Currently, large spectroscopic devices are required for molecular identification, but if current detection can be easily performed with small sensors, it could bring about innovation in the medical, environmental, and agricultural fields. Molecules have a highest occupied orbital (HOMO) and a lowest unoccupied orbital (LUMO), and the energy difference between them (ΔE) is a physical quantity unique to the molecule. When a molecule absorbs light energy equal to ΔE, electrons and holes are generated, so by measuring the electrical signal while sweeping the light, the molecular species can be identified. In this study, we fabricated a field-effect transistor using a molybdenum disulfide (MoS2) thin film with several atomic layers. Conventional MoS2 sensors lack discriminatory ability because they rely solely on current changes associated with molecular adsorption. However, this study introduced a method to measure the “photoresponse current when irradiated with specific light.” Experimental results demonstrated, for the first time in the world, that a specific photoresponse current is generated when a thin film with adsorbed copper phthalocyanine molecules is irradiated with light of 1.76 eV, corresponding to its ΔE. This achievement enables electrically simple and highly accurate molecular identification. In the future, it is expected to have applications in next-generation sensing systems that address diverse social issues, such as early disease detection using wearable devices that constantly monitor bodily substances, detection of harmful gases, and monitoring of plant growth.

Figure A) When a molecule absorbs light equal to the energy difference between its highest occupied orbital (HOMO) and lowest unoccupied orbital (LUMO), a positively charged hole is generated in the HOMO, and a negatively charged electron is generated in the LUMO. B) When copper phthalocyanine molecules are adsorbed onto a MoS2 field-effect transistor and irradiated with 1.76 electron volt light, a photoresponse current is observed.
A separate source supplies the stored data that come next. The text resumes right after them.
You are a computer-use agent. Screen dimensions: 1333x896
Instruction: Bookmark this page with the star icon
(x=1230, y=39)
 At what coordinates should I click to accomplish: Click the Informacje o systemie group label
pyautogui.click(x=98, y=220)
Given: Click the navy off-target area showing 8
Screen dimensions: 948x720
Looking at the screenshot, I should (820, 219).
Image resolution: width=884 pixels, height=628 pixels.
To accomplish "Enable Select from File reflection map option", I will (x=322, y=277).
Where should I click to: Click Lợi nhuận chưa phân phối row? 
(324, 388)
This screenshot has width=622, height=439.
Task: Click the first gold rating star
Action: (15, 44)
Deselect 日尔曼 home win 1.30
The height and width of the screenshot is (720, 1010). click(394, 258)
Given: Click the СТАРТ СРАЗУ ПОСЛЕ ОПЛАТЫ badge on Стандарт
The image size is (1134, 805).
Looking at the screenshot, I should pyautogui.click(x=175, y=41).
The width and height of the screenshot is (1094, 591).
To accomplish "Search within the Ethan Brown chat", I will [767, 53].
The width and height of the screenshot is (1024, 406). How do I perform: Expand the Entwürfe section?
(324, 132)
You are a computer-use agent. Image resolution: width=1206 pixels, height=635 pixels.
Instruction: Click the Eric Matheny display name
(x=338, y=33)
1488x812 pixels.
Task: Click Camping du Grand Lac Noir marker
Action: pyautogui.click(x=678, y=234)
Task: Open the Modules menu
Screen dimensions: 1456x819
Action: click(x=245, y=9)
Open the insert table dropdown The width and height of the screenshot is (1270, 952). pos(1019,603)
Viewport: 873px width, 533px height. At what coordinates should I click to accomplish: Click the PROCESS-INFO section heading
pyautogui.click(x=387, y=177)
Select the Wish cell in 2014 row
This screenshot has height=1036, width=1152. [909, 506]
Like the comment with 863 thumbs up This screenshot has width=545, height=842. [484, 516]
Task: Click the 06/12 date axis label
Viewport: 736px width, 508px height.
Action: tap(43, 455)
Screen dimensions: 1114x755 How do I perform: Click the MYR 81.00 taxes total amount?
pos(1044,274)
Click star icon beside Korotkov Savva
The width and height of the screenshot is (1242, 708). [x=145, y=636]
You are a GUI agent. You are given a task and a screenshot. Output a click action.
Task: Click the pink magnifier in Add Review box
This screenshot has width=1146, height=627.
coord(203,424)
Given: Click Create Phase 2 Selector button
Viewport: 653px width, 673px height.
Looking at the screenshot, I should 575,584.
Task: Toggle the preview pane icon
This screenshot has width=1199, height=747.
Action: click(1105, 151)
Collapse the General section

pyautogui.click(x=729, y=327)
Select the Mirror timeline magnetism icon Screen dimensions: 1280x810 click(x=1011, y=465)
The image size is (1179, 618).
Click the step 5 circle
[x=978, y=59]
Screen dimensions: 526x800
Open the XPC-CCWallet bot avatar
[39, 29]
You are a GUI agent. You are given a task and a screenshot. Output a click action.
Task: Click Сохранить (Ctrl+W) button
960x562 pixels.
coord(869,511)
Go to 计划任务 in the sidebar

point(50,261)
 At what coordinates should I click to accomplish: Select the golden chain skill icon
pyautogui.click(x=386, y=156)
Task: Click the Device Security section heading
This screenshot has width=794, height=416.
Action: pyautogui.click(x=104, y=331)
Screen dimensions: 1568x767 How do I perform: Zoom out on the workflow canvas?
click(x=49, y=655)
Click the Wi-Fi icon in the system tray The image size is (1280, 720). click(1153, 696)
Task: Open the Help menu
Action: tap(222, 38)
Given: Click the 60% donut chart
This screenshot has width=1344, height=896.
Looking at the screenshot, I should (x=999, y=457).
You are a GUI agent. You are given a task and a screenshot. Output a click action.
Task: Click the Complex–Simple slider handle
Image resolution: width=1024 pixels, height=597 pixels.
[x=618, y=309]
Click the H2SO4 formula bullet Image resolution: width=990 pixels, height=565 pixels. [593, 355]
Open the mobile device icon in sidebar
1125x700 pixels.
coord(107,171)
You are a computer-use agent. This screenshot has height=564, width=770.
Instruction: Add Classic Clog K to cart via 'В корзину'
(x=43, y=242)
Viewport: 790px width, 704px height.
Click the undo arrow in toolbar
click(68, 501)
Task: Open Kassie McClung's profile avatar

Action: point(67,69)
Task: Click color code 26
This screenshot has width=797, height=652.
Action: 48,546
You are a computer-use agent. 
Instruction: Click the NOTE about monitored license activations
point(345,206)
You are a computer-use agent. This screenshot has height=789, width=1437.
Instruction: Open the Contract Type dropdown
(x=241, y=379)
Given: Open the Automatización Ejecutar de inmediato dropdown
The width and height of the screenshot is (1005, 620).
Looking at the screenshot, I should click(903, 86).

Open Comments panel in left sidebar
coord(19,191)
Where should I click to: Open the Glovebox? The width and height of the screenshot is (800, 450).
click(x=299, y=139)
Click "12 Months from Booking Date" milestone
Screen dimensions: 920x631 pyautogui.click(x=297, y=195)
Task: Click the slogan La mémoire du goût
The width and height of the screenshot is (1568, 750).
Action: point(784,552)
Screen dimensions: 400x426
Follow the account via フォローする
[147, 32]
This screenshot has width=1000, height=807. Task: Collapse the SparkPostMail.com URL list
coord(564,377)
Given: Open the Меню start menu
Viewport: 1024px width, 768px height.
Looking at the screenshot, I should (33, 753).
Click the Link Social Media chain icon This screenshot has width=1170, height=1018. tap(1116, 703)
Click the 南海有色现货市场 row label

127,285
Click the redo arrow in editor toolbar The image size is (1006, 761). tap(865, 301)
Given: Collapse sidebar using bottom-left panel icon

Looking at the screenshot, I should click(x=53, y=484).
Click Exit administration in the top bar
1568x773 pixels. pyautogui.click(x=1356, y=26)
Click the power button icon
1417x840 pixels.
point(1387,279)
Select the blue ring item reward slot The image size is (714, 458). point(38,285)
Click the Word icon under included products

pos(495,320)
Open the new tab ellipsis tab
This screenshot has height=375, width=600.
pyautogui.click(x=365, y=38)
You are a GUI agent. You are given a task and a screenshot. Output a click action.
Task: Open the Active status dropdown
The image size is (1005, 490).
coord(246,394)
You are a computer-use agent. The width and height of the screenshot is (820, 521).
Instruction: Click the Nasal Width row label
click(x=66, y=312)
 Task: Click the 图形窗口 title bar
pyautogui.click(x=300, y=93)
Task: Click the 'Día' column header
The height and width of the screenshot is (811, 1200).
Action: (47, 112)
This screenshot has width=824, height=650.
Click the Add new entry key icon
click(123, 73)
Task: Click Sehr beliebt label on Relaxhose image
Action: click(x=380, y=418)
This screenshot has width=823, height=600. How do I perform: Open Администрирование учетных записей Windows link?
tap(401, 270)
C) Photoresponse current before and after adsorption of copper phthalocyanine molecules.

4. Nanoscale manipulation of surface chemical reactions based on the adsorption behavior and motion control of molecules

This research aims to achieve innovative surface chemical reaction control by understanding the series of processes of molecular adsorption, diffusion, and reaction on solid surfaces at the atomic level and actively manipulating them.

The foundation of this research is extreme measurement using a scanning tunneling microscope (STM). Not only is the adsorption orientation and electronic state of single molecules observed in real time, but nanoscale processes such as guiding molecules to targeted reaction sites and controlling atomic and molecular structures to be favorable for specific reactions are performed using atomic manipulation with probes. Furthermore, by utilizing supersonic molecular beam technology, which allows for precise control of the translational kinetic energy and internal state of gas molecules, we enable “energy-selective reaction control” by injecting molecules with specific kinetic energies onto a surface, thereby physically overcoming reaction barriers that could not be overcome by conventional thermal processes.

In addition, we plan to combine this with control by applying an external voltage to the solid surface, which is a major feature of this research. By dynamically controlling the Fermi level and charge density on the surface using field-effect transistor (FET) structures, we can freely modulate the strength of charge transfer and interactions with adsorbed molecules.

Through this tripartite approach of “local manipulation by STM,” “collision energy control by supersonic molecular beams,” and “electronic state modulation by external electric field,” we aim to completely control molecular motion and reaction pathways at the nanoscale. This research will not only provide design guidelines for highly efficient next-generation catalysts but also construct a new scientific principle for bottom-up functional material creation using atoms and molecules as building blocks.